Reproduce these lines word for word, leaving out the pictures.

(Entries for finding words and elements)
+ + + + + + +

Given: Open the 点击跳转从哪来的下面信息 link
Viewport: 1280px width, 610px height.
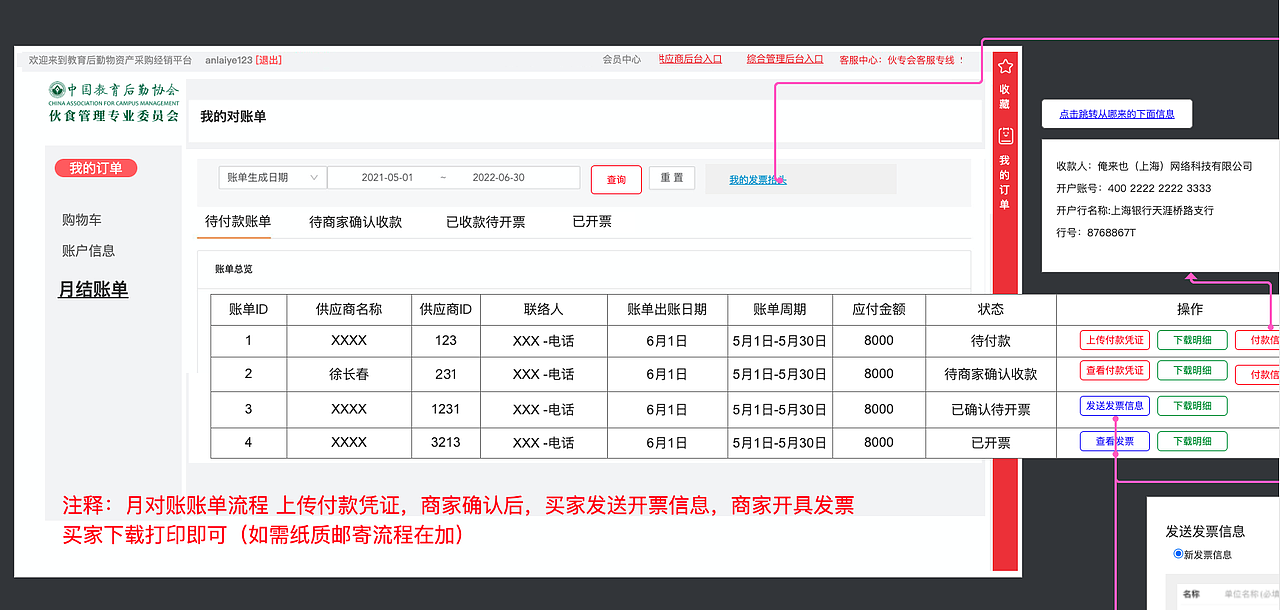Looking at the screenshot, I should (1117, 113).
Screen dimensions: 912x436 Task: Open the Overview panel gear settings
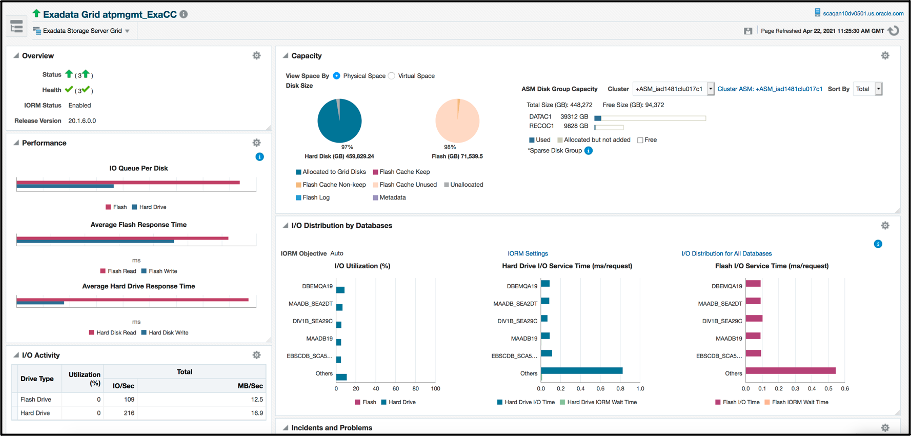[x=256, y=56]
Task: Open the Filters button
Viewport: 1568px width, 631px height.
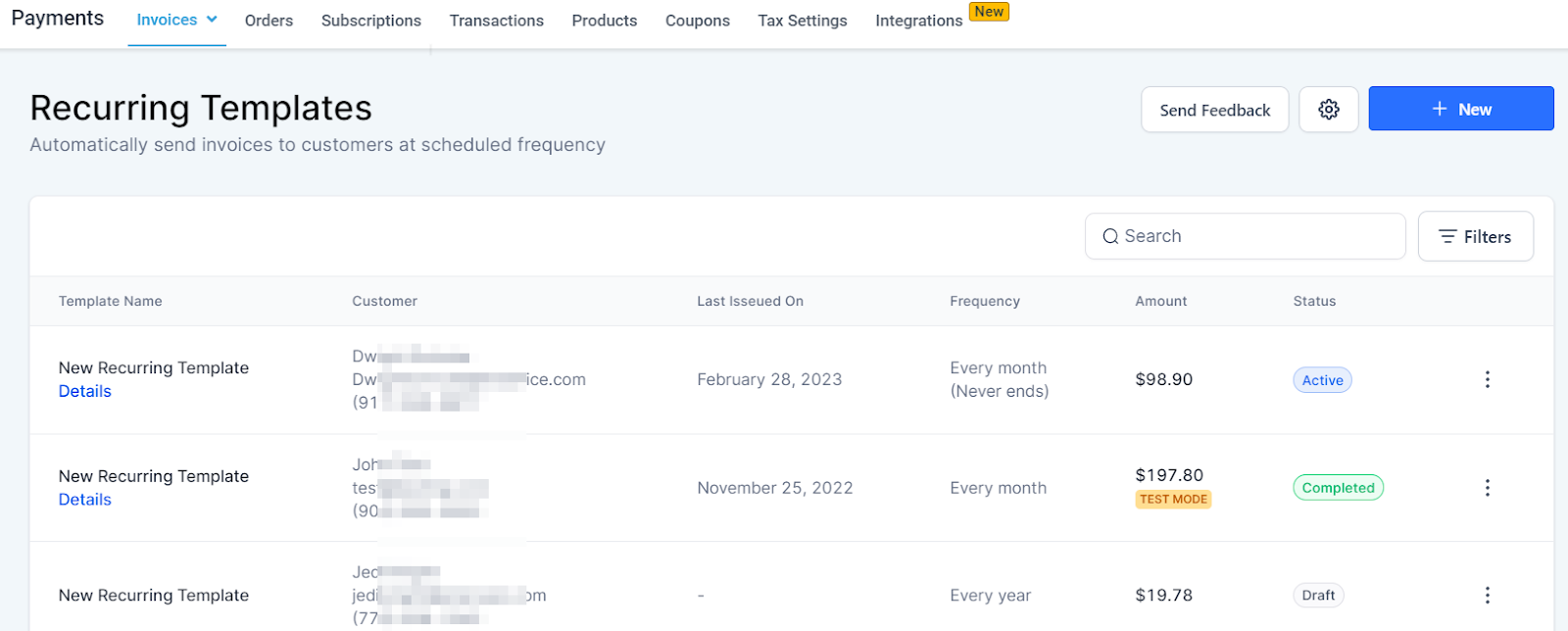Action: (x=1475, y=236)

+ + + + + + +

• [Solution to this exercise]
Given: Open the 点击跳转从哪来的下面信息 link
Viewport: 1280px width, 610px height.
Looking at the screenshot, I should (1117, 113).
Screen dimensions: 912x436 Task: Open the Overview panel gear settings
[x=256, y=56]
Task: Open the Filters button
Viewport: 1568px width, 631px height.
Action: (x=1475, y=236)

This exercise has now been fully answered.